President Trump reportedly offered the testing as a means of getting the lawmakers back to Washington, D.C., where they can continue working to help Americans amid the coronavirus pandemic. Pelosi has dismissed lawmakers back to their districts as to lower their risk of contracting the coronavirus.
As Politico reports, the two lawmakers wrote a joint statement telling the Trump administration that the Capitol should not receive any special treatment when it comes to the coronavirus.
The rejection sparked sharp criticism from the president who called it an “excuse” for them to continue not working.
“No reason to turn it down, except politics,” Trump tweeted. “We have plenty of testing. Maybe you need a new Doctor over there. Crazy Nancy will use it as an excuse not to show up to work!”
No reason to turn it down, except politics. We have plenty of testing. Maybe you need a new Doctor over there. Crazy Nancy will use it as an excuse not to show up to work! https://t.co/NucH4dbKBL
— Donald J. Trump (@realDonaldTrump) May 2, 2020
Trump also said Pelosi’s decision not to accept the tests, thereby not returning to work, is an accidental admittance of not being an “essential” worker.

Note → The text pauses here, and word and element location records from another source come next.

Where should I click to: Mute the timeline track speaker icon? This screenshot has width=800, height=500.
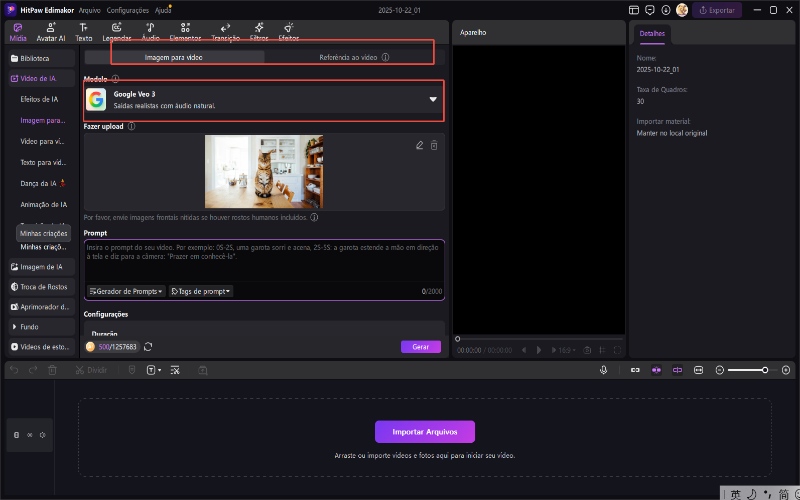coord(43,435)
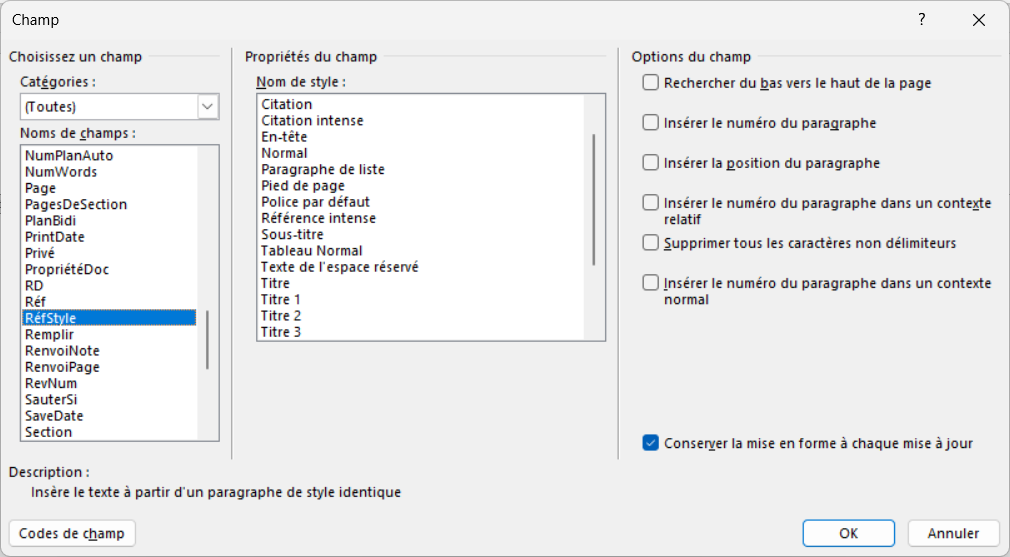Check Insérer le numéro du paragraphe
1010x557 pixels.
[651, 123]
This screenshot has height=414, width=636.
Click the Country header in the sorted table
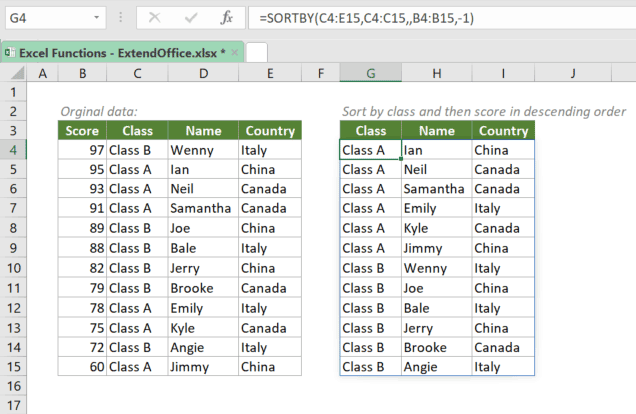click(503, 131)
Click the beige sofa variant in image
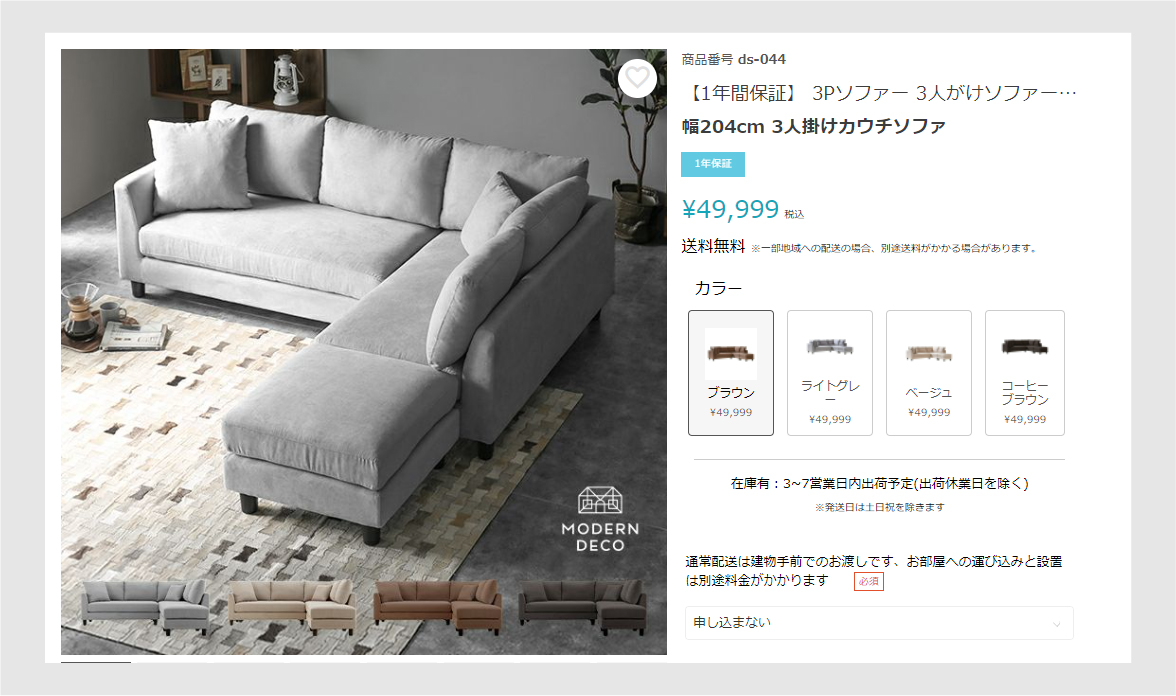Screen dimensions: 1176x696 point(292,606)
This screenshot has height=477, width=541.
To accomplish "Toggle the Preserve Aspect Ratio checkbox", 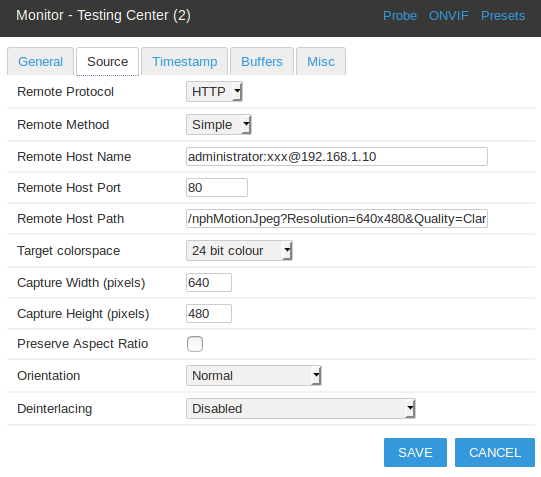I will (195, 344).
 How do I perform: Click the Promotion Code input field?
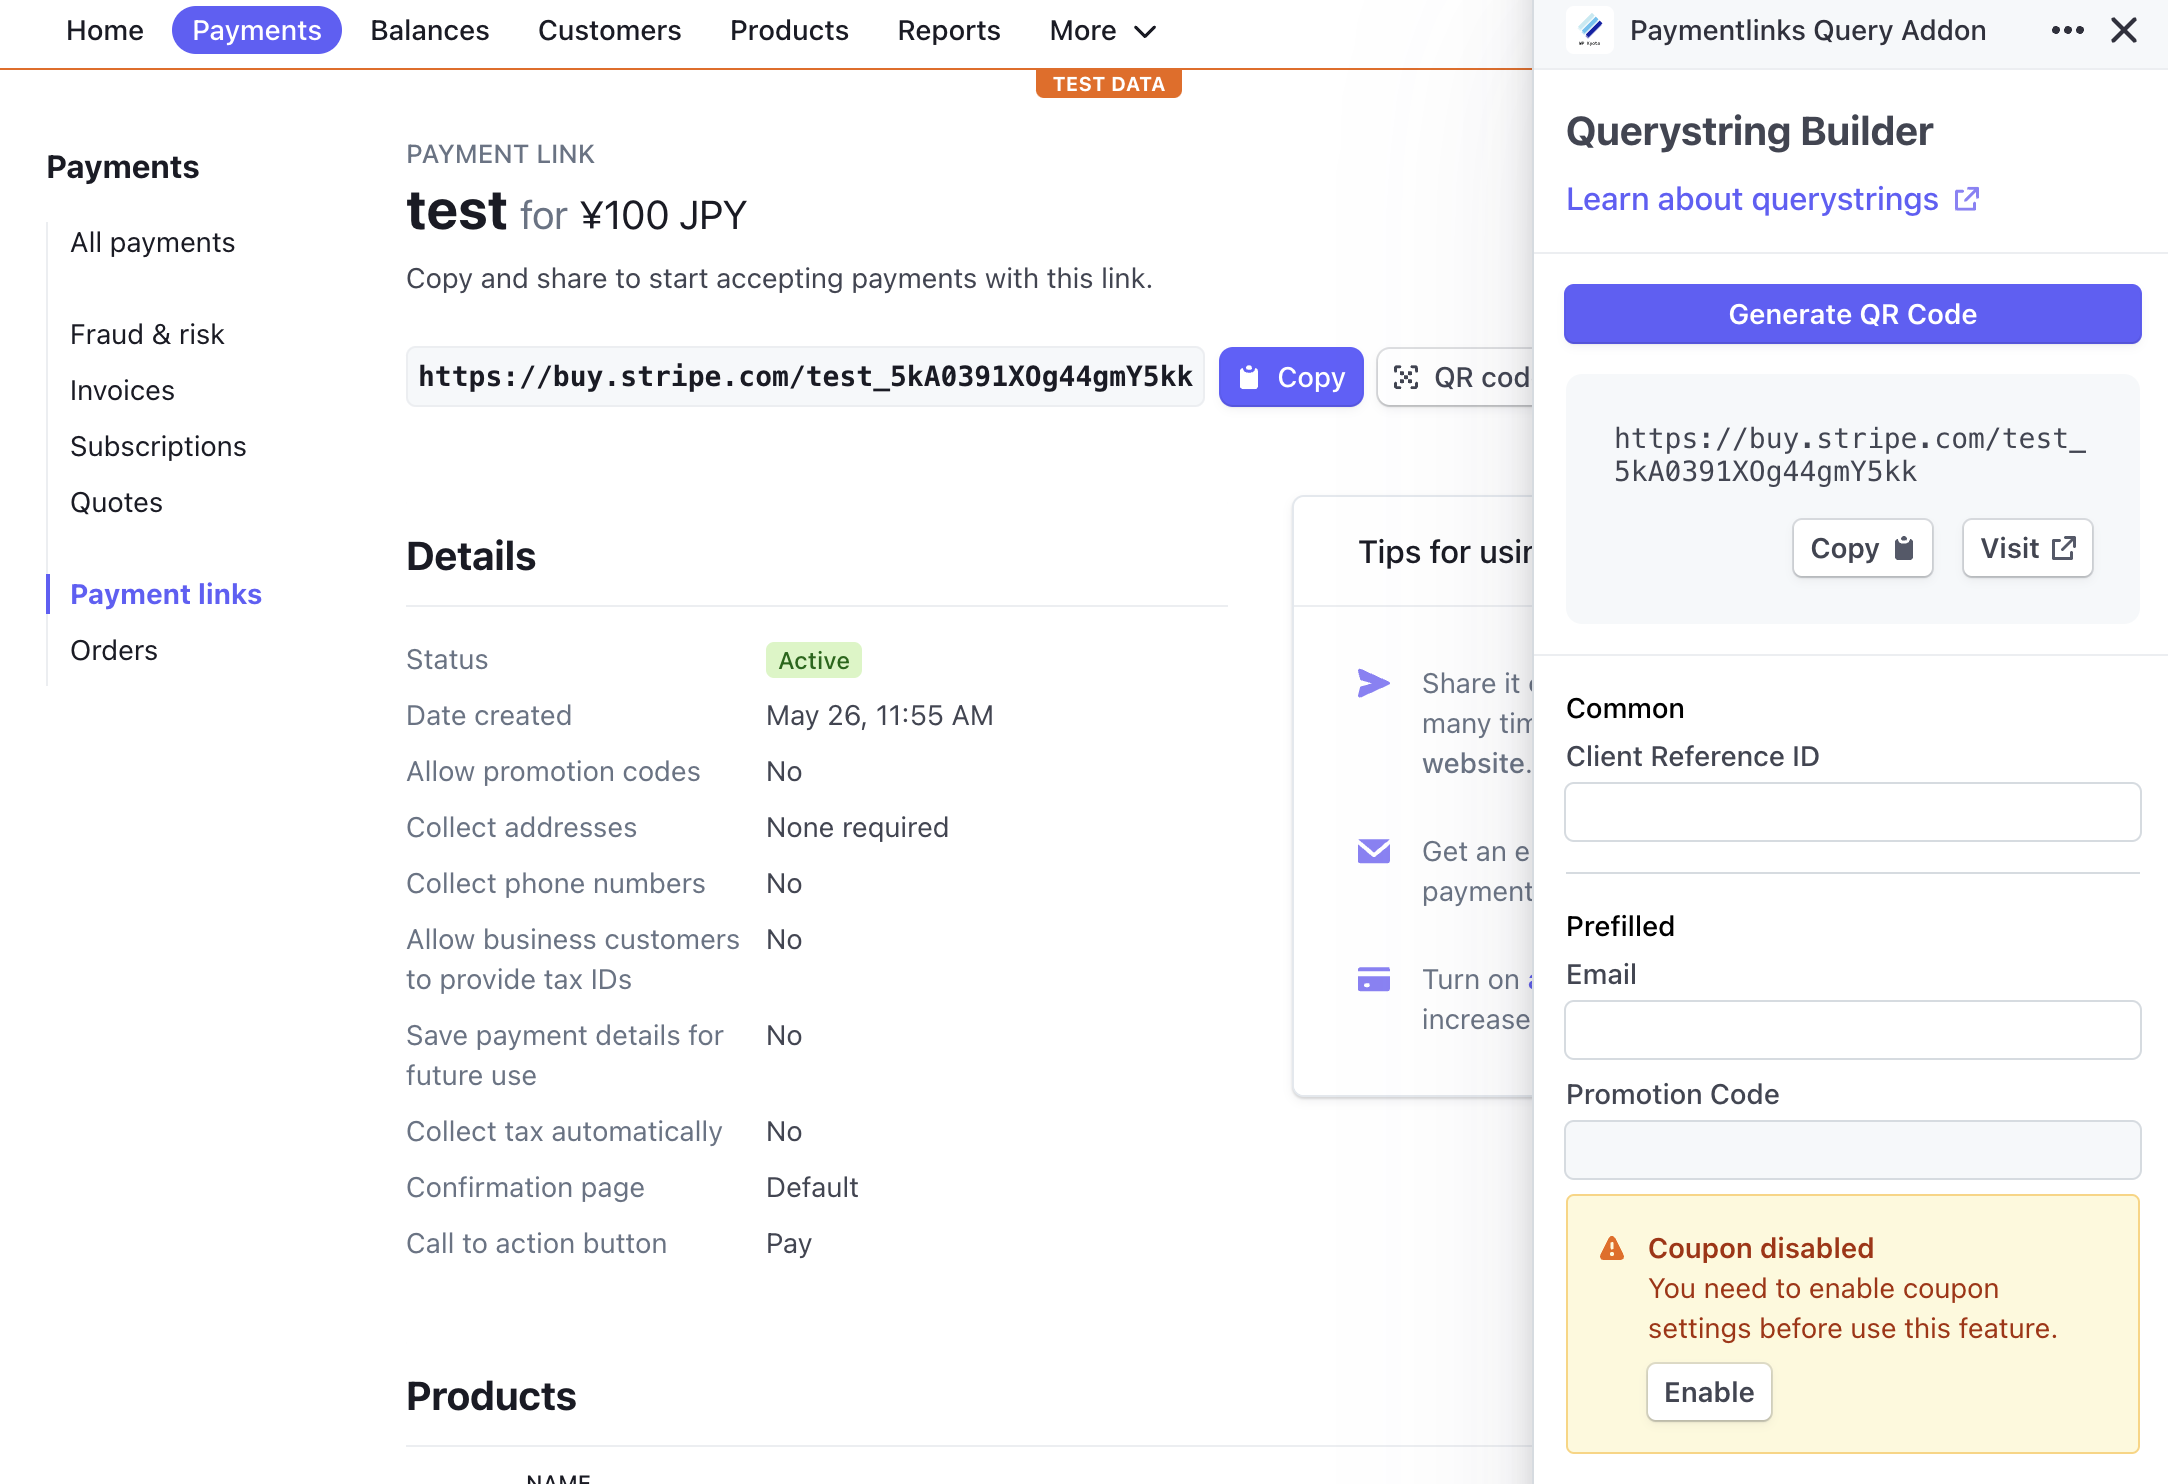(1852, 1150)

“Interesting? By Congress not wanting the special 5-minute testing apparatus, they are saying that they are not ‘essential.’ In any event, we have great testing capacity, and have performed 6.5 million tests, which is more than every country in the world, combined!” he added in another tweet.
Interesting? By Congress not wanting the special 5 minute testing apparatus, they are saying that they are not “essential”. In any event, we have great testing capacity, and have performed 6.5 million tests, which is more than every country in the world, combined!
— Donald J. Trump (@realDonaldTrump) May 4, 2020
Here’s more from Politico:
If Congress returns too soon and lawmakers contract coronavirus, leaders could face backlash for not keeping members safe. But if Congress doesn’t get back to business, leaders could take heat for sitting on the sidelines in the middle of a crisis. Those are the competing pressures that the Senate and House are under as they make decisions about when — and how — to reopen.
So far, the chambers are taking divergent approaches. But the House will surely be keeping a close eye on operations in the Senate, which is returning today despite D.C.’s stay-at-home order. The Office of Attending Physician is recommending that senators conduct self-health audits and wear face masks, though it is not required; press conferences are being moved to larger rooms; social distancing will be enforced at stakeouts; and only one print pool reporter will be allowed at most committee hearings.
Across the Capitol, the House is delaying its return by at least another week. But some lawmakers and senior aides think the House may need to push its return even further: The Capitol physician informed members of the House Administration Committee Friday that coronavirus cases may not peak in the D.C. region until mid- or even late May. And leaders have so far struggled to reach a bipartisan agreement on how to safely function amid the pandemic.